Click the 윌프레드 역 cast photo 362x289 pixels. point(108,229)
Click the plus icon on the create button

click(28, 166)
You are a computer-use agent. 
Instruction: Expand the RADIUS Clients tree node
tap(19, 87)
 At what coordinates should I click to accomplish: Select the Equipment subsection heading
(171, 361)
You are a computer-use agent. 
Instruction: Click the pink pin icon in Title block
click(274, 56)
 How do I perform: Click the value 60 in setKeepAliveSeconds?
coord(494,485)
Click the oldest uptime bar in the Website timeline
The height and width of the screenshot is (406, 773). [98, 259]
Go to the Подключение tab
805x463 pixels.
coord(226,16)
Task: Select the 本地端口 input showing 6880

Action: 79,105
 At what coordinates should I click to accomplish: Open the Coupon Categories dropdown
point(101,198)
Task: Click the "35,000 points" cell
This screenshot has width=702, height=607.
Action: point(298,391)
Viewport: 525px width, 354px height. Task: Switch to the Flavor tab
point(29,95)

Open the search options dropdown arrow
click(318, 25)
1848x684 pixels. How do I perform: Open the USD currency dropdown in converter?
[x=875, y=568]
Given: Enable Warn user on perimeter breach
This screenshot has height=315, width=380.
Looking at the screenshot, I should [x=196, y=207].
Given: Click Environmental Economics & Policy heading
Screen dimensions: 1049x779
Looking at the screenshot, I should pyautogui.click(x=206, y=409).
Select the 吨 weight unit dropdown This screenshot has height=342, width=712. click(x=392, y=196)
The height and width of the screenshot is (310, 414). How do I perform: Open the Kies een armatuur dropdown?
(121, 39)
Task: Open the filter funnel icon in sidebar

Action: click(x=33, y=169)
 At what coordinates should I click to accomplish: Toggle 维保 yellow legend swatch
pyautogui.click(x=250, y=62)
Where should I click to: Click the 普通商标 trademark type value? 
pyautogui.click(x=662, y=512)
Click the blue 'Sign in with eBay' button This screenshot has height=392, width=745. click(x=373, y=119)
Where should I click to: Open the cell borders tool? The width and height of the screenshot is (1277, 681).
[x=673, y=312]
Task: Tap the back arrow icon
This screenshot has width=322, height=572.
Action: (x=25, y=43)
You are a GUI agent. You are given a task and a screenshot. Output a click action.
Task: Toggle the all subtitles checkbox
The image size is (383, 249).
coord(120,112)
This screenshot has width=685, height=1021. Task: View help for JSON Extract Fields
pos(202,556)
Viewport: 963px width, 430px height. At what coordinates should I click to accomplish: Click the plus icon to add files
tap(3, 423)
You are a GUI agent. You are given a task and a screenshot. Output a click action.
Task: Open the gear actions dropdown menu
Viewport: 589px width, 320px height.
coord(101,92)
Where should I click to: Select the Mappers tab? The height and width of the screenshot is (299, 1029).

# [Task item]
Go through the listing above and restate it word for word.

# [Response]
Click the 윌프레드 역 cast photo 362x289 pixels. point(108,229)
Click the plus icon on the create button

click(28, 166)
You are a computer-use agent. 
Instruction: Expand the RADIUS Clients tree node
tap(19, 87)
 At what coordinates should I click to accomplish: Select the Equipment subsection heading
(171, 361)
You are a computer-use agent. 
Instruction: Click the pink pin icon in Title block
click(274, 56)
 How do I perform: Click the value 60 in setKeepAliveSeconds?
coord(494,485)
Click the oldest uptime bar in the Website timeline
The height and width of the screenshot is (406, 773). [98, 259]
Go to the Подключение tab
805x463 pixels.
coord(226,16)
Task: Select the 本地端口 input showing 6880

Action: 79,105
 At what coordinates should I click to accomplish: Open the Coupon Categories dropdown
point(101,198)
Task: Click the "35,000 points" cell
This screenshot has width=702, height=607.
Action: point(298,391)
Viewport: 525px width, 354px height. Task: Switch to the Flavor tab
point(29,95)

Open the search options dropdown arrow
click(318, 25)
1848x684 pixels. How do I perform: Open the USD currency dropdown in converter?
[x=875, y=568]
Given: Enable Warn user on perimeter breach
This screenshot has height=315, width=380.
Looking at the screenshot, I should [x=196, y=207].
Given: Click Environmental Economics & Policy heading
Screen dimensions: 1049x779
Looking at the screenshot, I should pyautogui.click(x=206, y=409).
Select the 吨 weight unit dropdown This screenshot has height=342, width=712. click(x=392, y=196)
The height and width of the screenshot is (310, 414). How do I perform: Open the Kies een armatuur dropdown?
(121, 39)
Task: Open the filter funnel icon in sidebar

Action: click(x=33, y=169)
 At what coordinates should I click to accomplish: Toggle 维保 yellow legend swatch
pyautogui.click(x=250, y=62)
Where should I click to: Click the 普通商标 trademark type value? 
pyautogui.click(x=662, y=512)
Click the blue 'Sign in with eBay' button This screenshot has height=392, width=745. click(x=373, y=119)
Where should I click to: Open the cell borders tool? The width and height of the screenshot is (1277, 681).
[x=673, y=312]
Task: Tap the back arrow icon
This screenshot has width=322, height=572.
Action: (x=25, y=43)
You are a GUI agent. You are given a task and a screenshot. Output a click action.
Task: Toggle the all subtitles checkbox
The image size is (383, 249).
coord(120,112)
This screenshot has width=685, height=1021. Task: View help for JSON Extract Fields
pos(202,556)
Viewport: 963px width, 430px height. At what coordinates should I click to accomplish: Click the plus icon to add files
tap(3, 423)
You are a GUI agent. You are given a task and a screenshot. Output a click action.
Task: Open the gear actions dropdown menu
Viewport: 589px width, 320px height.
coord(101,92)
Where should I click to: Select the Mappers tab? The height and width of the screenshot is (299, 1029).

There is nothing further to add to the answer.